> [PROBLEM DESCRIPTION]:
According to the Three Waters article below, how much money has the Auditor General estimated will be needed over the next ten years?

> [TEXT BLOCK]:
----

The Government’s key consultant on Three Waters reforms says he doesn’t know how much money will be needed to fix the country’s ageing water, sewerage and stormwater infrastructure.
Auditor General John Ryan has estimated that $38 billion will be needed over the next ten years.
But that is based on what Councils say they want to spend under their Long term Plans.
Alan Sutherland, the CEO of the Water Commission of Scotland (WICS) and the key advisor to the New Zealand Government on Three Waters, thinks the bill is likely to be much bigger.
“You don’t know,” he told POLITIK yesterday during a fleeting visit to New Zealand.
“I don’t think we know in Scotland after 20 years because the problem is 85% of what you’ve got is buried under the ground.
“So you cannot possibly know, even with modern technology, being able to send remote cameras down, pipes and sewers and all the rest of it.
“You can’t know exactly what’s going on.”
There are other factors.
The country’s largest water entity, Auckland’s Watercare, estimates its total revenue this year will be almost $1 billion and that it will spend just over $700 million on capital expenditure. It estimates its total net debt will be $2.6 billion.
But even at the Auditor General’s estimate all of New Zealand would need to spend $3.8 billion a year on fixing its three waters systems over the next ten years.
In other words, it would need at least five Watercare-sized entities to foot the bill.
But Sutherland said it wasn’t only that we don’t know what is going on underground that is the problem with arriving at a firm projection for what the bill might be.
“I’ve looked at the Watercare stuff, and it’s very clear that there’s not enough proactive repair and maintenance of assets going on,” he said.
And he said housing growth would also impact future cost estimates.
However, the introduction of the Spatial Planning Bill may allow some more clarity in the future about growth areas in big cities like Auckland, which in turn should allow more accurate cost forecasting from entities like Watercare.
Nevertheless, the cost argument is the core of the case for Three Waters.
But there has been little debate on cost, in part because the Prime Minister, in particular, has chosen to try and sell the reforms as being necessary to provide cleaner and safer water supplies.
The biggest critic of both the Three Waters proposal and the Government’s reliance on Scottish Water and Sutherland is a Wellington-based consultancy, Castalia, whose executive director, Alexander Sundakov, is a former CEO of the NZ Institute of Economic Research.
Castalia was hired by the Three Waters opposition group of 24 councils, Communities4Democracy to prepare a countercase to The Government’s proposal.
It questioned its economic projections.
“The government’s estimate of New Zealand’s water investment need is underpinned by the assumption that it must match per capita investment levels in Scotland,” the Castalia report said.

----

> [GIVEN MATERIAL]:
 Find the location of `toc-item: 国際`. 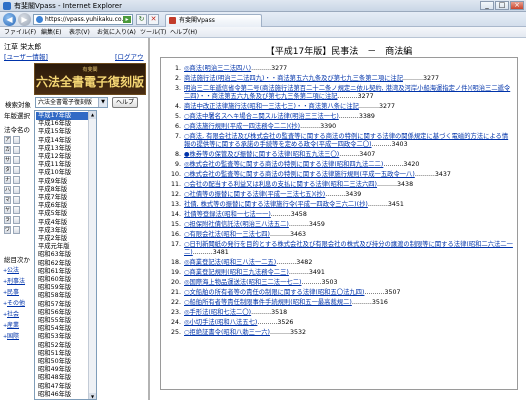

----

> [WRITTEN ANSWER]:
$38 billion.